__Exercise__. Your answer is the line containing "Expand the Indicators tree node" plus every line after it to the end of the data below, transcribed exactly and with nothing else.

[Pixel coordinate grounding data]
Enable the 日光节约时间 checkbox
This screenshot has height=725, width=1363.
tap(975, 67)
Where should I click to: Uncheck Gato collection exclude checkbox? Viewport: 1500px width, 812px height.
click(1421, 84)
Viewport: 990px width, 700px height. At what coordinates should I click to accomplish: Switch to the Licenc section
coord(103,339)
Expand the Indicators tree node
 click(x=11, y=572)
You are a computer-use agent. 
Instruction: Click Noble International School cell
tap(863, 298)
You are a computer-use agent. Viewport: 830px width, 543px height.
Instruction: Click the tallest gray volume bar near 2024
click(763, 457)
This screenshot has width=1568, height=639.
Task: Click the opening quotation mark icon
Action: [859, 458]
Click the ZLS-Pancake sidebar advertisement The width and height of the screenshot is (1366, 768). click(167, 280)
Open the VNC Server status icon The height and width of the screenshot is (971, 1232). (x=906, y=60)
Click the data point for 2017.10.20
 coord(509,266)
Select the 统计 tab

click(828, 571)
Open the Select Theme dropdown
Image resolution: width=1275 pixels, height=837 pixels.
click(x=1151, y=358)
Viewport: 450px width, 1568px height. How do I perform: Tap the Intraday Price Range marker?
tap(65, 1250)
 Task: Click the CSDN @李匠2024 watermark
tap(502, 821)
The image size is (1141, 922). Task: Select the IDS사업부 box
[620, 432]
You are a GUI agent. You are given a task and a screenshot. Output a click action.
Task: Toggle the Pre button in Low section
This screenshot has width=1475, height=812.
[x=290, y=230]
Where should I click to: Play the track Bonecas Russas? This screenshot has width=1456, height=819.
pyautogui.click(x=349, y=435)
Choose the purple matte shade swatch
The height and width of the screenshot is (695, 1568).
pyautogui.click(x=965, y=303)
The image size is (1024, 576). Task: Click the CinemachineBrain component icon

__Result for this task__.
Expand the Indicators tree node
 click(x=11, y=572)
You are a computer-use agent. 
Instruction: Click Noble International School cell
tap(863, 298)
You are a computer-use agent. Viewport: 830px width, 543px height.
Instruction: Click the tallest gray volume bar near 2024
click(763, 457)
This screenshot has width=1568, height=639.
Task: Click the opening quotation mark icon
Action: [859, 458]
Click the ZLS-Pancake sidebar advertisement The width and height of the screenshot is (1366, 768). click(167, 280)
Open the VNC Server status icon The height and width of the screenshot is (971, 1232). (x=906, y=60)
Click the data point for 2017.10.20
 coord(509,266)
Select the 统计 tab

click(828, 571)
Open the Select Theme dropdown
Image resolution: width=1275 pixels, height=837 pixels.
click(x=1151, y=358)
Viewport: 450px width, 1568px height. How do I perform: Tap the Intraday Price Range marker?
tap(65, 1250)
 Task: Click the CSDN @李匠2024 watermark
tap(502, 821)
The image size is (1141, 922). Task: Select the IDS사업부 box
[620, 432]
You are a GUI agent. You are given a task and a screenshot. Output a click action.
Task: Toggle the Pre button in Low section
This screenshot has width=1475, height=812.
[x=290, y=230]
Where should I click to: Play the track Bonecas Russas? This screenshot has width=1456, height=819.
pyautogui.click(x=349, y=435)
Choose the purple matte shade swatch
The height and width of the screenshot is (695, 1568).
pyautogui.click(x=965, y=303)
The image size is (1024, 576). Task: Click the CinemachineBrain component icon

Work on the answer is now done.